Elle était en vacances en Thaïlande avec sa maman lorsqu’elle a reçu un e-mail de l’Elysée. Une invitation impromptue à participer à une rencontre réunissant autour d’Emmanuel Macron les grands noms de l’intelligence artificielle d’origine française: Arthur Mensch (Mistral), Xavier Niel (Iliad), Yann Le Cun (Meta)... ainsi que de prestigieux invités étrangers parmi lesquels Eric Schmidt (Google) ou Robin Li (Baidu).
Cofondatrice et CEO de la start-up Virtuosis, lancée à l’EPFL et désormais basée au Biopôle d’Epalinges, Lara Gervaise a d’abord cru à une plaisanterie avant de comprendre le sérieux du message. Et les implications pratiques de sa participation. «Je n’avais avec moi aucun vêtement adapté aux circonstances et c’est mon associé, Edoardo, qui m’a apporté la tenue nécessaire à ma descente d’avion. Je me suis changée dans un café et j’ai foncé au rendez-vous.»

####

> [QUESTIONS D'ÉTUDE]:
1 - Pourriez-vous citer mot pour mot le passage de l'article sur l'invitation de Lara Gervaise à l'Élysée qui va de « Elle était en » jusqu'à « Robin Li (Baidu). » ?
2 - Comment se poursuit l'article sur l'invitation de Lara Gervaise à l'Élysée ? Rédigez la suite à partir de sa dernière phrase.

> [DONNÉES BRUTES]:
####

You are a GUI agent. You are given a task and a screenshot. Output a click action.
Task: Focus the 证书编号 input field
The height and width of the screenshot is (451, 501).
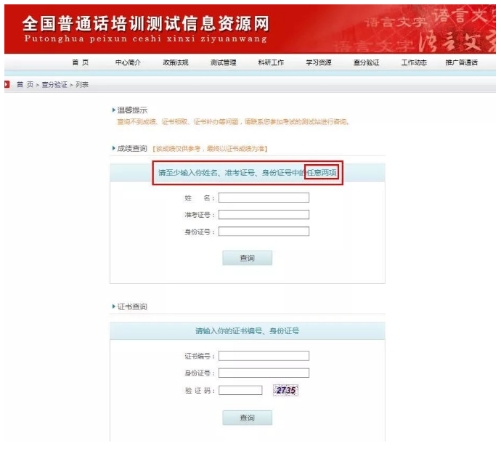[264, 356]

####

> [RÉPONSES DANS L'ORDRE]:
1 -
Elle était en vacances en Thaïlande avec sa maman lorsqu’elle a reçu un e-mail de l’Elysée. Une invitation impromptue à participer à une rencontre réunissant autour d’Emmanuel Macron les grands noms de l’intelligence artificielle d’origine française: Arthur Mensch (Mistral), Xavier Niel (Iliad), Yann Le Cun (Meta)... ainsi que de prestigieux invités étrangers parmi lesquels Eric Schmidt (Google) ou Robin Li (Baidu).

2 -
Prévenir les maladies avec un simple enregistrement
Un échange de cinq minutes en bilatéral a permis à la jeune ingénieure d’expliquer au président français la technologie de Virtuosis et de répondre à ses questions. «Il a tout de suite compris de quoi il retournait», souligne Lara Gervaise. En quelques mots: grâce à l’intelligence artificielle, la start-up vaudoise développe des outils d’analyse des biomarqueurs de la voix offrant aux médecins, notamment aux généralistes, une aide au diagnostic rapide et fiable des signes avant-coureurs du burn-out, une mesure précise de la tension artérielle, mais aussi la détection précoce du parkinson, du diabète de type 2, des pathologies cardiovasculaires, du cancer de la gorge… plus d’une vingtaine de maladies au total.
On voit d’ici l’énorme potentiel de cette technologie en matière de prévention et de développement de la télémédecine. Avec comme corollaire une réduction des coûts de la santé. Et le recours, en particulier dans les pays en voie de développement et dans les déserts médicaux, à des prestations médicales difficilement accessibles jusqu’ici. Emmanuel Macron a d’ailleurs d’emblée mis en contact Virtuosis avec son ministre de la Santé. Un ambitieux programme national de prévention des risques psychosociaux en a résulté.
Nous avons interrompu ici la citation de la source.